The organization, due to meet in the coming weeks to set production levels for the second half, said demand increased by less than 1 million barrels per day in the first quarter after cutting its assessment by more than 20%, Bloomberg reported.
The world economy is headed for its weakest growth in a decade, buffeted by a prolonged tariff battle between the US and China.
“Throughout the first half of this year, ongoing global trade tensions have escalated,” resulting in “weaker growth in global oil demand,” the organization’s Vienna-based secretariat said in its monthly report.
“The observed slowdown in the global economy in the first half will be further challenged in the second half.”

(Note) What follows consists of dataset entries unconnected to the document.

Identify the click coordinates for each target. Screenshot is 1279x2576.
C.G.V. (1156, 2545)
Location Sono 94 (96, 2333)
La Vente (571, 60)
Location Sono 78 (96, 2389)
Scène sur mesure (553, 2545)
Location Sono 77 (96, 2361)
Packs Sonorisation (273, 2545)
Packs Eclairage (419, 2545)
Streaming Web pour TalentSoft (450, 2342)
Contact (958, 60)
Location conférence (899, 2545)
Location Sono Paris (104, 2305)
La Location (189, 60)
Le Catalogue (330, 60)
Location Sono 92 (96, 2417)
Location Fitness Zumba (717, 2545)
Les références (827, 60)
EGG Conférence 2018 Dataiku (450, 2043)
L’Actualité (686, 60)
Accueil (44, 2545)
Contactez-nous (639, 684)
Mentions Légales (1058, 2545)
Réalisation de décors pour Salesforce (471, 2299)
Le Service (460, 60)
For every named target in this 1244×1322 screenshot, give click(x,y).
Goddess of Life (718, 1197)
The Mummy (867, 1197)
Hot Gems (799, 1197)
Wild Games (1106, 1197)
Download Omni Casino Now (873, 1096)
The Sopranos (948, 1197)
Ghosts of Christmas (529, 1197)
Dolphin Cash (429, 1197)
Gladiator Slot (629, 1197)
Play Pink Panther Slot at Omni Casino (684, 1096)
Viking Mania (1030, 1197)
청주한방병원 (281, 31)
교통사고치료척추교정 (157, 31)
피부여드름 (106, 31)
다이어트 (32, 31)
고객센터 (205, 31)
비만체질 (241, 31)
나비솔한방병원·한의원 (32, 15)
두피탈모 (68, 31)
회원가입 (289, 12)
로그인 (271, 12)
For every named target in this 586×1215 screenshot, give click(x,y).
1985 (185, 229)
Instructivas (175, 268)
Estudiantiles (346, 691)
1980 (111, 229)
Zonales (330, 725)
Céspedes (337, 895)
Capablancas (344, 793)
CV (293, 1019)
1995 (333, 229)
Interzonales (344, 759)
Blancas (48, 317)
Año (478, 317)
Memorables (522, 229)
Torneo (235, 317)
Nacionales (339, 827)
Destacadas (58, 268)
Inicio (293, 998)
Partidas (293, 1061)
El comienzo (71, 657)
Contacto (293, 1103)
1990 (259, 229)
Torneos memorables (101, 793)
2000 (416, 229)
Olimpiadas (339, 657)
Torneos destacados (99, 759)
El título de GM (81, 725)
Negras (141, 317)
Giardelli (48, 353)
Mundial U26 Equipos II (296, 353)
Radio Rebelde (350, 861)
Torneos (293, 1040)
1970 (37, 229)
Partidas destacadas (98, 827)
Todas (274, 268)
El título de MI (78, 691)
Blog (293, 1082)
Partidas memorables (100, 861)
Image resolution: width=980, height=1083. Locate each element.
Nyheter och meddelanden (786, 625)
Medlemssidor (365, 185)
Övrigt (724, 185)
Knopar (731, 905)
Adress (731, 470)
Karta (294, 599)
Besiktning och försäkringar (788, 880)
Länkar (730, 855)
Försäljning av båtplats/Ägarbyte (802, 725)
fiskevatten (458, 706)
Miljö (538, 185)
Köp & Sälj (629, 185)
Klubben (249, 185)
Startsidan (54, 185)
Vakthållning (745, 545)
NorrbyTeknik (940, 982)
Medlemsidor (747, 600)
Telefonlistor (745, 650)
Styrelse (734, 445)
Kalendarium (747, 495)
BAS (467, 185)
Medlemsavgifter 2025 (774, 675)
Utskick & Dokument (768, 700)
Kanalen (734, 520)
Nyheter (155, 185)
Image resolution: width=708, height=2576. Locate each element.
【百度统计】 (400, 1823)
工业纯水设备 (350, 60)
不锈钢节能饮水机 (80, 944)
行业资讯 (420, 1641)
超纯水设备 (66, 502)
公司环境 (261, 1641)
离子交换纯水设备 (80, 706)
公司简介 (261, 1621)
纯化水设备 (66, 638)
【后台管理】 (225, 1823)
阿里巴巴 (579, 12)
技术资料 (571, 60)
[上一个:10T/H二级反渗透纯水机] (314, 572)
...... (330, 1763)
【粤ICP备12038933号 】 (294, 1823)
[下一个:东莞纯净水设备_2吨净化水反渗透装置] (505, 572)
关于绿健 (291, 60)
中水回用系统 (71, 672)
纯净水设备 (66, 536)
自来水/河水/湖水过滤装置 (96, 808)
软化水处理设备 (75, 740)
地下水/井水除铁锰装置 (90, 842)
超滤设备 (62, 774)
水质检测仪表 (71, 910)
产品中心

Oil prices slumped into a bear market last week, sinking below $60 per barrel in London for the first time since January, on concerns that faltering demand would lead to a crude surplus even as the Organization of Petroleum Exporting Countries and its allies keep supply in check. Prices surged 3% Thursday on suspected attacks on oil tankers in the Persian Gulf.
Although OPEC reduced demand estimates for the first quarter, it kept forecasts for 2019 as a whole mostly unchanged and projects that consumption growth will accelerate during the rest of the year. World demand will rise by 1.14 million bpd, or 1.2%, on average this year, down from an estimate of 1.21 million bpd in last month’s report.
As a result, the report signaled that if OPEC maintains production at current levels, then global markets should tighten significantly during the third quarter, by about 1.3 million bpd. Output from its 14 members fell by 236,000 bpd to 29.9 million bpd last month as the US tightened its squeeze on Iranian exports, it said.